Written problem |
Copy every one of the following rows exactly as it appears, without changing anything.
.....
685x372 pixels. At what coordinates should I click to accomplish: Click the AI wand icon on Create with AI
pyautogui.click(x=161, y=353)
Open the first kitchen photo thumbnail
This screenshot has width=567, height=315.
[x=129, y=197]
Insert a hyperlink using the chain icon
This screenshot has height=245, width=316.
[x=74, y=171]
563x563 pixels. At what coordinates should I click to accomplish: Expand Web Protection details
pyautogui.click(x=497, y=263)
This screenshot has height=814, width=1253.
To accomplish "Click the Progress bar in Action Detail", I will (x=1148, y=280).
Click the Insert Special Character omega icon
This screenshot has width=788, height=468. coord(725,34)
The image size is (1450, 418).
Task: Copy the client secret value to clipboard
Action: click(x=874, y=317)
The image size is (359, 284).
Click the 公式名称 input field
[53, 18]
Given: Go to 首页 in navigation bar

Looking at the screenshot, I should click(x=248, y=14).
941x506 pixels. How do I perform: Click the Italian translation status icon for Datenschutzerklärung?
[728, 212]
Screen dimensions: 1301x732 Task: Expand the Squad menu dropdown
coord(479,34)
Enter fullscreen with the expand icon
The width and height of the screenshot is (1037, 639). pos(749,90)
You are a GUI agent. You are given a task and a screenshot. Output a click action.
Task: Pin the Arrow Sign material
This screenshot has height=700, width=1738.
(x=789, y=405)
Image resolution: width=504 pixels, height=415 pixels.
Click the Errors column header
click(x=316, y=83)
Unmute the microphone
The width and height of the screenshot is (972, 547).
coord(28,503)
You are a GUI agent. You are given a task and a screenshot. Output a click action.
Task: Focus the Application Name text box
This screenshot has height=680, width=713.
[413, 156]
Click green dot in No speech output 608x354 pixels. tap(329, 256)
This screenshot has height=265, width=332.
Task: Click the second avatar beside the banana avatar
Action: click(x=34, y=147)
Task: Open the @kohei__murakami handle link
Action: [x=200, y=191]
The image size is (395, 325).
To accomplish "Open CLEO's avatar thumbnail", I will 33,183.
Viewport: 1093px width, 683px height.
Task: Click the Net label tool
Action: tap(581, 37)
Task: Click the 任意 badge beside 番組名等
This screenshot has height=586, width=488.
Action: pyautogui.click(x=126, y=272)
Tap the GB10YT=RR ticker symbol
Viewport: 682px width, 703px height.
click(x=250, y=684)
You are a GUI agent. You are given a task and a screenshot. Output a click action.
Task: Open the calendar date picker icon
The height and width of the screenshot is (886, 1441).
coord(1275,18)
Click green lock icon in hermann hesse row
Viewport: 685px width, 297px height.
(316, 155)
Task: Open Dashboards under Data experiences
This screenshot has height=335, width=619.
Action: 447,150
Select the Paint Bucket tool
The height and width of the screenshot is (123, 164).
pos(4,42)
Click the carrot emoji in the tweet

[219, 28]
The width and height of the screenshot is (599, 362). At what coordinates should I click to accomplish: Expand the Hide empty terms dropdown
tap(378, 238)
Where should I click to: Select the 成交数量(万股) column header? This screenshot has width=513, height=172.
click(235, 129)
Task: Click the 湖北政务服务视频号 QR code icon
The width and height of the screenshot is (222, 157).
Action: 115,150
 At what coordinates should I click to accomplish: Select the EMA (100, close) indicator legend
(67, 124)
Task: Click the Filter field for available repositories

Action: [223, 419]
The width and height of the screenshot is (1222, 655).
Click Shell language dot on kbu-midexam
.....
Response for this exercise |
685x372 pixels. At what coordinates should I click to accomplish: Click the AI wand icon on Create with AI
pyautogui.click(x=161, y=353)
Open the first kitchen photo thumbnail
This screenshot has width=567, height=315.
[x=129, y=197]
Insert a hyperlink using the chain icon
This screenshot has height=245, width=316.
[x=74, y=171]
563x563 pixels. At what coordinates should I click to accomplish: Expand Web Protection details
pyautogui.click(x=497, y=263)
This screenshot has height=814, width=1253.
To accomplish "Click the Progress bar in Action Detail", I will (x=1148, y=280).
Click the Insert Special Character omega icon
This screenshot has width=788, height=468. coord(725,34)
The image size is (1450, 418).
Task: Copy the client secret value to clipboard
Action: click(x=874, y=317)
The image size is (359, 284).
Click the 公式名称 input field
[53, 18]
Given: Go to 首页 in navigation bar

Looking at the screenshot, I should click(x=248, y=14).
941x506 pixels. How do I perform: Click the Italian translation status icon for Datenschutzerklärung?
[728, 212]
Screen dimensions: 1301x732 Task: Expand the Squad menu dropdown
coord(479,34)
Enter fullscreen with the expand icon
The width and height of the screenshot is (1037, 639). pos(749,90)
You are a GUI agent. You are given a task and a screenshot. Output a click action.
Task: Pin the Arrow Sign material
This screenshot has height=700, width=1738.
(x=789, y=405)
Image resolution: width=504 pixels, height=415 pixels.
Click the Errors column header
click(x=316, y=83)
Unmute the microphone
The width and height of the screenshot is (972, 547).
coord(28,503)
You are a GUI agent. You are given a task and a screenshot. Output a click action.
Task: Focus the Application Name text box
This screenshot has height=680, width=713.
[413, 156]
Click green dot in No speech output 608x354 pixels. tap(329, 256)
This screenshot has height=265, width=332.
Task: Click the second avatar beside the banana avatar
Action: click(x=34, y=147)
Task: Open the @kohei__murakami handle link
Action: [x=200, y=191]
The image size is (395, 325).
To accomplish "Open CLEO's avatar thumbnail", I will 33,183.
Viewport: 1093px width, 683px height.
Task: Click the Net label tool
Action: tap(581, 37)
Task: Click the 任意 badge beside 番組名等
This screenshot has height=586, width=488.
Action: pyautogui.click(x=126, y=272)
Tap the GB10YT=RR ticker symbol
Viewport: 682px width, 703px height.
click(x=250, y=684)
You are a GUI agent. You are given a task and a screenshot. Output a click action.
Task: Open the calendar date picker icon
The height and width of the screenshot is (886, 1441).
coord(1275,18)
Click green lock icon in hermann hesse row
Viewport: 685px width, 297px height.
(316, 155)
Task: Open Dashboards under Data experiences
This screenshot has height=335, width=619.
Action: 447,150
Select the Paint Bucket tool
The height and width of the screenshot is (123, 164).
pos(4,42)
Click the carrot emoji in the tweet

[219, 28]
The width and height of the screenshot is (599, 362). At what coordinates should I click to accomplish: Expand the Hide empty terms dropdown
tap(378, 238)
Where should I click to: Select the 成交数量(万股) column header? This screenshot has width=513, height=172.
click(235, 129)
Task: Click the 湖北政务服务视频号 QR code icon
The width and height of the screenshot is (222, 157).
Action: 115,150
 At what coordinates should I click to accomplish: Select the EMA (100, close) indicator legend
(67, 124)
Task: Click the Filter field for available repositories

Action: [223, 419]
The width and height of the screenshot is (1222, 655).
Click Shell language dot on kbu-midexam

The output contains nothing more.